## TASK
Range to reproduce from the entries below: the line with "Ketentuan Penggunaan (470, 2413)", the line with "Kebijakan Privasi (454, 2433)", and every line in between. Give them exactly and give nothing else.

## RECORD SET
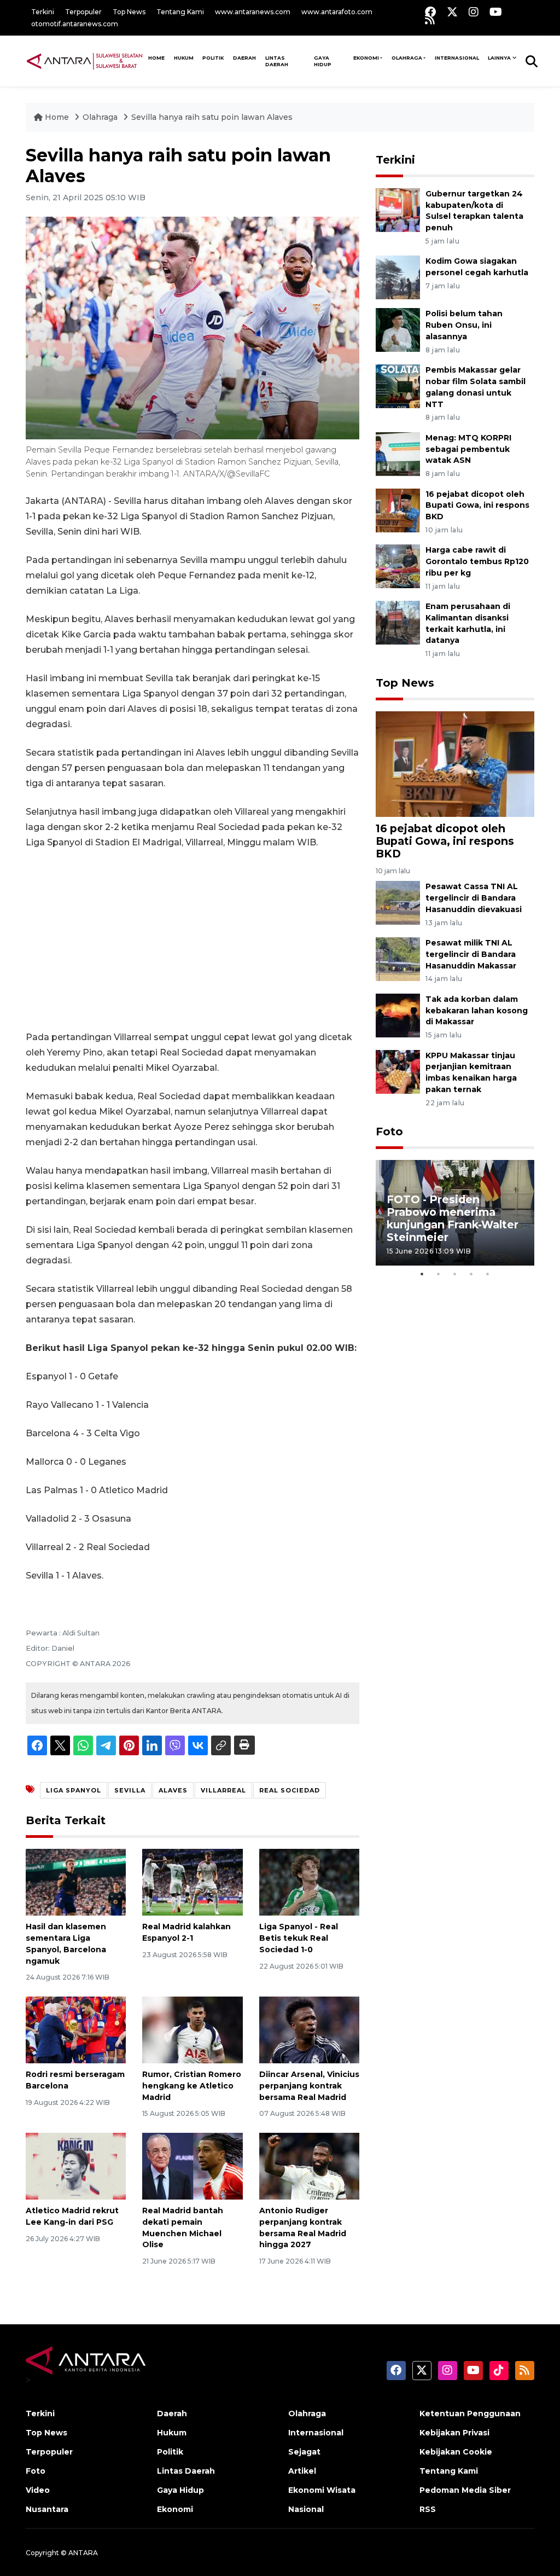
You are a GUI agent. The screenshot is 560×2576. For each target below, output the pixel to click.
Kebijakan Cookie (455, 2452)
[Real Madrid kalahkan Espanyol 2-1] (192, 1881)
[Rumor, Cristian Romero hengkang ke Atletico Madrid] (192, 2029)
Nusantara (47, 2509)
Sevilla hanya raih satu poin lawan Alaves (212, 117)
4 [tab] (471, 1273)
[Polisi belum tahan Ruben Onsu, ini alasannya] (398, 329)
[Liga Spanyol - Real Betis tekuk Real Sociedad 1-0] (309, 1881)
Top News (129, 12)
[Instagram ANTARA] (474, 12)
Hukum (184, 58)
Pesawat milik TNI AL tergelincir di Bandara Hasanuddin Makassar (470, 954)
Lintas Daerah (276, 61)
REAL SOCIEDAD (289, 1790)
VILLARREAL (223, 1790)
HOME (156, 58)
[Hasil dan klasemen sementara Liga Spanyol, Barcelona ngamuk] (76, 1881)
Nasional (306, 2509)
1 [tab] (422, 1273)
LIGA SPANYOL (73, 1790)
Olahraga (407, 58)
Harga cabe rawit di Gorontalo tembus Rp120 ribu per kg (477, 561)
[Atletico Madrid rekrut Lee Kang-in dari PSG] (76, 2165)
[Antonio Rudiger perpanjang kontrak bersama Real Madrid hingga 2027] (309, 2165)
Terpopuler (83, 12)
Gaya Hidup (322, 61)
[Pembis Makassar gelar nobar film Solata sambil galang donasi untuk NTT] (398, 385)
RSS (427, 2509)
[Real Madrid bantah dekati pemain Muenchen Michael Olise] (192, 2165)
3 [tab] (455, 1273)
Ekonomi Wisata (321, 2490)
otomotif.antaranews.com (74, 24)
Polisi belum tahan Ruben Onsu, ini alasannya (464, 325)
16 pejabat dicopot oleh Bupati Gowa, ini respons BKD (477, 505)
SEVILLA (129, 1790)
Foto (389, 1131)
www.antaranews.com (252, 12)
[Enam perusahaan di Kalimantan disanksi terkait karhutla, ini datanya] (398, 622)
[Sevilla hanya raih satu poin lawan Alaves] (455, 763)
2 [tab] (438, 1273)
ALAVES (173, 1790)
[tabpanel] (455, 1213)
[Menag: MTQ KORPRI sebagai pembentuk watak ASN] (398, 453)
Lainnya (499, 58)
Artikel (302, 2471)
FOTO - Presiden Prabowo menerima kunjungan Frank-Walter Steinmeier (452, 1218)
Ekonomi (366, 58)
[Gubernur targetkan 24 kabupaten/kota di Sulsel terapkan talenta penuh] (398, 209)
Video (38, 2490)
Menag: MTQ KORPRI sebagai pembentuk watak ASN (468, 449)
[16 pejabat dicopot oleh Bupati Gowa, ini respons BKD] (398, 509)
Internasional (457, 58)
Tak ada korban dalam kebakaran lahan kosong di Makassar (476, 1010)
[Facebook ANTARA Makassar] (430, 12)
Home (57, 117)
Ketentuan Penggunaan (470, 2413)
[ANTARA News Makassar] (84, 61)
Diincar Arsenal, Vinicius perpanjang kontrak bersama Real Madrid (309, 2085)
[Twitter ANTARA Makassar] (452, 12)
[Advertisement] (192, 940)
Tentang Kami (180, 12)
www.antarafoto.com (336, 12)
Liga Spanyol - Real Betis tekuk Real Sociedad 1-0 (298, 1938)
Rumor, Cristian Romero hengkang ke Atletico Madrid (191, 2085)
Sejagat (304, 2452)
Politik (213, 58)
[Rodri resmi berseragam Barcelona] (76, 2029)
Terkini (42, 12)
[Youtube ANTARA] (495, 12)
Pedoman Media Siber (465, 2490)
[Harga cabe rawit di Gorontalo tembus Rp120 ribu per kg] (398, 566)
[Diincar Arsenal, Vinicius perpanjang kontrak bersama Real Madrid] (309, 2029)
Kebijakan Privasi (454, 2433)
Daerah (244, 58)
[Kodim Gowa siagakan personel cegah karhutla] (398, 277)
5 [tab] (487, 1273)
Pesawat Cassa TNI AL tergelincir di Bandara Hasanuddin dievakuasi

## SOLUTION TO THE PROBLEM
Ketentuan Penggunaan (470, 2413)
[ANTARA News Makassar] (84, 61)
Diincar Arsenal, Vinicius perpanjang kontrak bersama Real Madrid (309, 2085)
[Twitter ANTARA Makassar] (452, 12)
[Advertisement] (192, 940)
Tentang Kami (180, 12)
www.antarafoto.com (336, 12)
Liga Spanyol - Real Betis tekuk Real Sociedad 1-0 (298, 1938)
Rumor, Cristian Romero hengkang ke Atletico Madrid (191, 2085)
Sejagat (304, 2452)
Politik (213, 58)
[Rodri resmi berseragam Barcelona] (76, 2029)
Terkini (42, 12)
[Youtube ANTARA] (495, 12)
Pedoman Media Siber (465, 2490)
[Harga cabe rawit di Gorontalo tembus Rp120 ribu per kg] (398, 566)
[Diincar Arsenal, Vinicius perpanjang kontrak bersama Real Madrid] (309, 2029)
Kebijakan Privasi (454, 2433)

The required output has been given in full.